» What is expected:
Transcribe the records below line by line, exactly as they read.

+===+

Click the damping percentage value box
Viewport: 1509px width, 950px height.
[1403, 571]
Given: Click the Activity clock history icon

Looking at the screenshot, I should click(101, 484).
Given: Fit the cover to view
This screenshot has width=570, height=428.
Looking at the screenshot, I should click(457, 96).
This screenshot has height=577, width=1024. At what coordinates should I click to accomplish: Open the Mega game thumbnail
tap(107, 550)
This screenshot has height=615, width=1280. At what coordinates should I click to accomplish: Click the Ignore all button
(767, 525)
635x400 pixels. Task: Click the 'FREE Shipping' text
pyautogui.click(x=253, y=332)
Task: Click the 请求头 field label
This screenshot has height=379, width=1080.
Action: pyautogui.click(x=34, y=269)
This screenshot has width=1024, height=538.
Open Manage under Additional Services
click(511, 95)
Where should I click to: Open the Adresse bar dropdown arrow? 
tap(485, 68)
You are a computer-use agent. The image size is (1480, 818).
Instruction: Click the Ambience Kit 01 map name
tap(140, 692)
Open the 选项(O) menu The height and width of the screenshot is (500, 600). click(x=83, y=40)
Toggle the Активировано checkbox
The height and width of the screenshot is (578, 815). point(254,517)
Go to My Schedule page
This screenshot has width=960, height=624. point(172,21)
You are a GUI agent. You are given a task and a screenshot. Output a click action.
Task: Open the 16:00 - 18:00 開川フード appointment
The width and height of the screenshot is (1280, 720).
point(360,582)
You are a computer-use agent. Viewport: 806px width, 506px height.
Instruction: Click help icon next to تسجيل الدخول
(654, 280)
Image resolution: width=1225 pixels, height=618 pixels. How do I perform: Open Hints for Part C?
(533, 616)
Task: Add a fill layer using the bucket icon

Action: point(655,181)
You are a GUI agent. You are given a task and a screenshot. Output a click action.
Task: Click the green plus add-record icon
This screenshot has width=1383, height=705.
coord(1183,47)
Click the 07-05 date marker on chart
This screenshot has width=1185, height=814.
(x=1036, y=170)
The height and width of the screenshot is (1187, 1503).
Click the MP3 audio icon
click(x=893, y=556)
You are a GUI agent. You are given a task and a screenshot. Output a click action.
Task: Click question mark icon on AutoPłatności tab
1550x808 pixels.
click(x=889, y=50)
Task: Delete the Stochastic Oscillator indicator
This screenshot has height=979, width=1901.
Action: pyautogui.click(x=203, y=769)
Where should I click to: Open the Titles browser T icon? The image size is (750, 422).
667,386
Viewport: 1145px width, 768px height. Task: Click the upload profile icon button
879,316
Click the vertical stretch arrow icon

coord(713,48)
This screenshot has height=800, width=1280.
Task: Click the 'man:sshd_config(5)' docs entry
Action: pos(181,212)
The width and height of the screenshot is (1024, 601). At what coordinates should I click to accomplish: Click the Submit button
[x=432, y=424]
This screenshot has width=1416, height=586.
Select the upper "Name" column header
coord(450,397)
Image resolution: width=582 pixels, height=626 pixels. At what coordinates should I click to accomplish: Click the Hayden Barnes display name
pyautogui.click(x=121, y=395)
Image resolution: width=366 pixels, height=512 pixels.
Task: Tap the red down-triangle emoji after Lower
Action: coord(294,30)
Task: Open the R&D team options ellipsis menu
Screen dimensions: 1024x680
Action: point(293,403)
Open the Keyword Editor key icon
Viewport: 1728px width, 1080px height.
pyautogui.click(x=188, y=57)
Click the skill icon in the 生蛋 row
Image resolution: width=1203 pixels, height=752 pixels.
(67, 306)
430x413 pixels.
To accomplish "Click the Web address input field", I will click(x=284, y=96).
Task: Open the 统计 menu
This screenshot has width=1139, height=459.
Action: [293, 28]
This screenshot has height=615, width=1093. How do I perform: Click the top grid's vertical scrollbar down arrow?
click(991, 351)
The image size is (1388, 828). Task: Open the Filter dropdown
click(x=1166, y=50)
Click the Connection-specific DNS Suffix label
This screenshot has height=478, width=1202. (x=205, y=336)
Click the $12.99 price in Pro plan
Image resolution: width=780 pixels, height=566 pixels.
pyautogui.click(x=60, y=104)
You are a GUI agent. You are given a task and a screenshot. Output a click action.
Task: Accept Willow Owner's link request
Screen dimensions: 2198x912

+===+

» Solution to this problem:
Click the damping percentage value box
Viewport: 1509px width, 950px height.
[1403, 571]
Given: Click the Activity clock history icon

Looking at the screenshot, I should click(101, 484).
Given: Fit the cover to view
This screenshot has width=570, height=428.
Looking at the screenshot, I should click(457, 96).
This screenshot has height=577, width=1024. At what coordinates should I click to accomplish: Open the Mega game thumbnail
tap(107, 550)
This screenshot has height=615, width=1280. At what coordinates should I click to accomplish: Click the Ignore all button
(767, 525)
635x400 pixels. Task: Click the 'FREE Shipping' text
pyautogui.click(x=253, y=332)
Task: Click the 请求头 field label
This screenshot has height=379, width=1080.
Action: pyautogui.click(x=34, y=269)
This screenshot has width=1024, height=538.
Open Manage under Additional Services
click(511, 95)
Where should I click to: Open the Adresse bar dropdown arrow? 
tap(485, 68)
You are a computer-use agent. The image size is (1480, 818).
Instruction: Click the Ambience Kit 01 map name
tap(140, 692)
Open the 选项(O) menu The height and width of the screenshot is (500, 600). click(x=83, y=40)
Toggle the Активировано checkbox
The height and width of the screenshot is (578, 815). point(254,517)
Go to My Schedule page
This screenshot has width=960, height=624. point(172,21)
You are a GUI agent. You are given a task and a screenshot. Output a click action.
Task: Open the 16:00 - 18:00 開川フード appointment
The width and height of the screenshot is (1280, 720).
point(360,582)
You are a computer-use agent. Viewport: 806px width, 506px height.
Instruction: Click help icon next to تسجيل الدخول
(654, 280)
Image resolution: width=1225 pixels, height=618 pixels. How do I perform: Open Hints for Part C?
(533, 616)
Task: Add a fill layer using the bucket icon

Action: point(655,181)
You are a GUI agent. You are given a task and a screenshot. Output a click action.
Task: Click the green plus add-record icon
This screenshot has width=1383, height=705.
coord(1183,47)
Click the 07-05 date marker on chart
This screenshot has width=1185, height=814.
(x=1036, y=170)
The height and width of the screenshot is (1187, 1503).
Click the MP3 audio icon
click(x=893, y=556)
You are a GUI agent. You are given a task and a screenshot. Output a click action.
Task: Click question mark icon on AutoPłatności tab
1550x808 pixels.
click(x=889, y=50)
Task: Delete the Stochastic Oscillator indicator
This screenshot has height=979, width=1901.
Action: pyautogui.click(x=203, y=769)
Where should I click to: Open the Titles browser T icon? The image size is (750, 422).
667,386
Viewport: 1145px width, 768px height. Task: Click the upload profile icon button
879,316
Click the vertical stretch arrow icon

coord(713,48)
This screenshot has height=800, width=1280.
Task: Click the 'man:sshd_config(5)' docs entry
Action: pos(181,212)
The width and height of the screenshot is (1024, 601). At what coordinates should I click to accomplish: Click the Submit button
[x=432, y=424]
This screenshot has width=1416, height=586.
Select the upper "Name" column header
coord(450,397)
Image resolution: width=582 pixels, height=626 pixels. At what coordinates should I click to accomplish: Click the Hayden Barnes display name
pyautogui.click(x=121, y=395)
Image resolution: width=366 pixels, height=512 pixels.
Task: Tap the red down-triangle emoji after Lower
Action: coord(294,30)
Task: Open the R&D team options ellipsis menu
Screen dimensions: 1024x680
Action: point(293,403)
Open the Keyword Editor key icon
Viewport: 1728px width, 1080px height.
pyautogui.click(x=188, y=57)
Click the skill icon in the 生蛋 row
Image resolution: width=1203 pixels, height=752 pixels.
(67, 306)
430x413 pixels.
To accomplish "Click the Web address input field", I will click(x=284, y=96).
Task: Open the 统计 menu
This screenshot has width=1139, height=459.
Action: [293, 28]
This screenshot has height=615, width=1093. How do I perform: Click the top grid's vertical scrollbar down arrow?
click(991, 351)
The image size is (1388, 828). Task: Open the Filter dropdown
click(x=1166, y=50)
Click the Connection-specific DNS Suffix label
This screenshot has height=478, width=1202. (x=205, y=336)
Click the $12.99 price in Pro plan
Image resolution: width=780 pixels, height=566 pixels.
pyautogui.click(x=60, y=104)
You are a GUI agent. You are given a task and a screenshot. Output a click action.
Task: Accept Willow Owner's link request
Screen dimensions: 2198x912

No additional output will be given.